Yağ deyince aklınıza ne gelir? Yağ deyince aklımıza ilk gelen yiyeceklerde bulunan ve gözle gördüğümüz yağlar olur. Bunlar; tereyağı, margarin, zeytinyağı olarak örneklendirilebilir. Unutulan, hatta belki de pek çok kişinin bilmediği bir kategori daha vardır:
İnsan vücudunda bulunan yağlar. Vücutta bulunan yağlar da; depo yağ
(stok yağlar) ve günlük fonksiyonlarda kullanılan yağ asitleri
(kandaki kolesterol, iyi ve kötü kolesterol gibi.) olarak ikiye ayrılır.
İyi yağ mı kötü yağ mı? Yiyeceklerimizde bulunan yağları, sağlığımız için iyi olanlar ve acı çekmemizi isteyenler olarak iki kategoride ele alabiliriz.
Kötü yağlar oda sıcaklığında katılıklarını koruyan, margarin ve tereyağı gibi hayvansal yağlardır. Yapay yağlar, hidrojen işlemiyle oda sıcaklığında katılıklarını korurlar, iyi kolesterol
(HDL) seviyesini düşürür ve maalesef kolesterol seviyesini yükseltirler.

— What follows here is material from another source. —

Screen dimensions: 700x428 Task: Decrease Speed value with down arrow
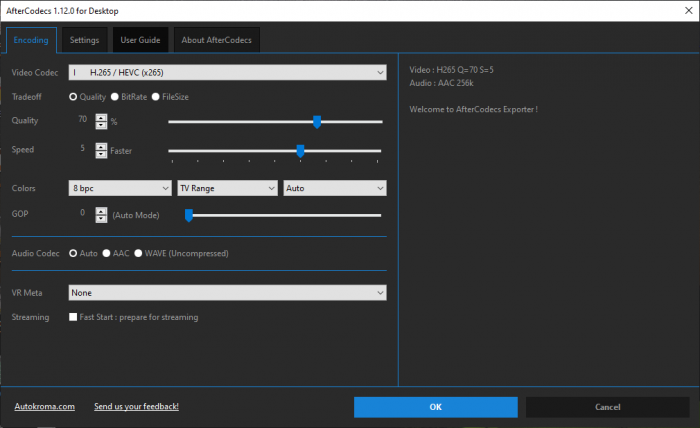pyautogui.click(x=101, y=155)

Buna karşılık iyi olan yağlar, oda sıcaklığında sıvı olan ama soğutucuda katı hale dönüşen yağlardır ve HDL kolesterol seviyenizi yükselterek damarlarınızı korumanıza yardımcı olur.
Sağlığınız için, özellikle doymuş yağlardan
(hayvansal yağ-kuyruk yağı, tereyağı gibi) ve yapay yağlardan
(margarinler..) uzak durmanız çok önemlidir. Unutmayın ki aldığınız kiloların ve damar tıkanıklığı sorununun en büyük sorumlusu bu yağlardır. Kandaki kolesterol seviyeleriniz üzerinde yapabileceğiniz en büyük değişiklik, yediğiniz ve hayatınızdan çıkardığınız yağlar ile olacaktır.